JSONPath property name matching is done with two classes: FieldFilter
for simple name matches, and ScanFilter
for recursive searches. FieldFilter
has the following code, where o
is a JObject
:
JToken v = o[Name];
if (v != null)
{
yield return v;
}
Internally JObject
uses a JPropertyKeyedCollection
to hold its properties, which in turn uses the following comparer for property name lookups:
private static readonly IEqualityComparer<string> Comparer = StringComparer.Ordinal;
It is thus case-sensitive.

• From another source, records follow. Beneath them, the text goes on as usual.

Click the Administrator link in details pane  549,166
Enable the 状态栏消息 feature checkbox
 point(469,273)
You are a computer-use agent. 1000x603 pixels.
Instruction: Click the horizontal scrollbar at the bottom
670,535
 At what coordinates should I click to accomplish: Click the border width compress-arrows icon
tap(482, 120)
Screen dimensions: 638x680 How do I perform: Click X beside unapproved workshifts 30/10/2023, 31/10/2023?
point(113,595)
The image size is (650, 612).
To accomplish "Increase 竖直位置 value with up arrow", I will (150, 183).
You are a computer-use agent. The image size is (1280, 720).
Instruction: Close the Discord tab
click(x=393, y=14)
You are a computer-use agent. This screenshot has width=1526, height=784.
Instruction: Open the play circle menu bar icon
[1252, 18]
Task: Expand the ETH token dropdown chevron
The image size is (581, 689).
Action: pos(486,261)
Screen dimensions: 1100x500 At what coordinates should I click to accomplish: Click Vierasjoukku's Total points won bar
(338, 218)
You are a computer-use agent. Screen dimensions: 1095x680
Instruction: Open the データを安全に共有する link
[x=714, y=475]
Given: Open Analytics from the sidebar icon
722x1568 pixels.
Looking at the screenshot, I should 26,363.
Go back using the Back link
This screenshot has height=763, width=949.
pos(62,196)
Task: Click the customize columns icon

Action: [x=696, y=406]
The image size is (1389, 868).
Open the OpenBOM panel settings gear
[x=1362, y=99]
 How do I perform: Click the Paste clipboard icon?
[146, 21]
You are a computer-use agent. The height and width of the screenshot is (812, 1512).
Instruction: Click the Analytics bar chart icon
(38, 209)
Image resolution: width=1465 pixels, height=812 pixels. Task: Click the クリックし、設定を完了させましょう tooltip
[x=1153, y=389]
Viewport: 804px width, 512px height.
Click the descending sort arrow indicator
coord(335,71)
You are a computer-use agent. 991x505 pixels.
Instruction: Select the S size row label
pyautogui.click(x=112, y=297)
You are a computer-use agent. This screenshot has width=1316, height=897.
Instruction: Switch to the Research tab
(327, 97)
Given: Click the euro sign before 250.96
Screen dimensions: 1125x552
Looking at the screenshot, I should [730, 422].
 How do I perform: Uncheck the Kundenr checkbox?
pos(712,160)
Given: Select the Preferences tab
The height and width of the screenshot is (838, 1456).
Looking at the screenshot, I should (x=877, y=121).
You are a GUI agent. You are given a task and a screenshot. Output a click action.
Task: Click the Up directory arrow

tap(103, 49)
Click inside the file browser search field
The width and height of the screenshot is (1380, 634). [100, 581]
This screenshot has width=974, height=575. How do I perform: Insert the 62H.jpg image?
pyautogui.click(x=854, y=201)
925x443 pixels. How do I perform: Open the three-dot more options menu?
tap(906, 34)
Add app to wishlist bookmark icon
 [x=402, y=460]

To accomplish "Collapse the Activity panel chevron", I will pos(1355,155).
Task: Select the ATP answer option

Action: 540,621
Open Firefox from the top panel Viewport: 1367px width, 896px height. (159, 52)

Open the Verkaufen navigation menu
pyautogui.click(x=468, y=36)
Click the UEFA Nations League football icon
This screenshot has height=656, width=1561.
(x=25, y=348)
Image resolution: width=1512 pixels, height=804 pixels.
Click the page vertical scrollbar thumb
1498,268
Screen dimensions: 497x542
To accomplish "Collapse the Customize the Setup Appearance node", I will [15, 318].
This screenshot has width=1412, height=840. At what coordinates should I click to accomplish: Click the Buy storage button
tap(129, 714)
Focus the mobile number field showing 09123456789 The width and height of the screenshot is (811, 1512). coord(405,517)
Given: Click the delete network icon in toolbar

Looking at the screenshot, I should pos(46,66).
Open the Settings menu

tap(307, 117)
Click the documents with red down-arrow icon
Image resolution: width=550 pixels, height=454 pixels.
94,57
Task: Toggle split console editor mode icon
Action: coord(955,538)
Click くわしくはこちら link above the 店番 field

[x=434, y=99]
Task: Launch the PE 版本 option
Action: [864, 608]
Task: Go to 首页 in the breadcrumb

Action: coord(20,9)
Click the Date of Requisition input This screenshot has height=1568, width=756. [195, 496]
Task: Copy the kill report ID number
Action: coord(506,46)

Similarly, ScanFilter
has:
JProperty e = value as JProperty;
if (e != null)
{
if (e.Name == Name)
{
yield return e.Value;
}
}
Which is also case sensitive.
There's no mention of case-insensitive matching in the JSONPath standard so I think what you want simply isn't available out of the box.
As a workaround, you could add your own extension methods for this:
public static class JsonExtensions
{
public static IEnumerable<JToken> CaseSelectPropertyValues(this JToken token, string name)
{
var obj = token as JObject;
if (obj == null)
yield break;
foreach (var property in obj.Properties())
{
if (name == null)
yield return property.Value;
else if (string.Equals(property.Name, name, StringComparison.OrdinalIgnoreCase))
yield return property.Value;
}
}
public static IEnumerable<JToken> CaseSelectPropertyValues(this IEnumerable<JToken> tokens, string name)
{
if (tokens == null)
throw new ArgumentNullException();
return tokens.SelectMany(t => t.CaseSelectPropertyValues(name));
}
}
And then chain them together with standard SelectTokens
calls, for instance:
var root = new { Array = new object[] { new { maxAppVersion = "1" }, new { MaxAppVersion = "2" } } };
var json = JToken.FromObject(root);
var tokens = json.SelectTokens("Array[*]").CaseSelectPropertyValues("maxappversion").ToList();
if (tokens.Count != 2)
throw new InvalidOperationException(); // No exception thrown
(Relatedly, see the Json.NET issue Provide a way to do case-sensitive property deserialization which requests a case-sensitive contract resolver for consistency with the case-sensitivity of LINQ-to-JSON.)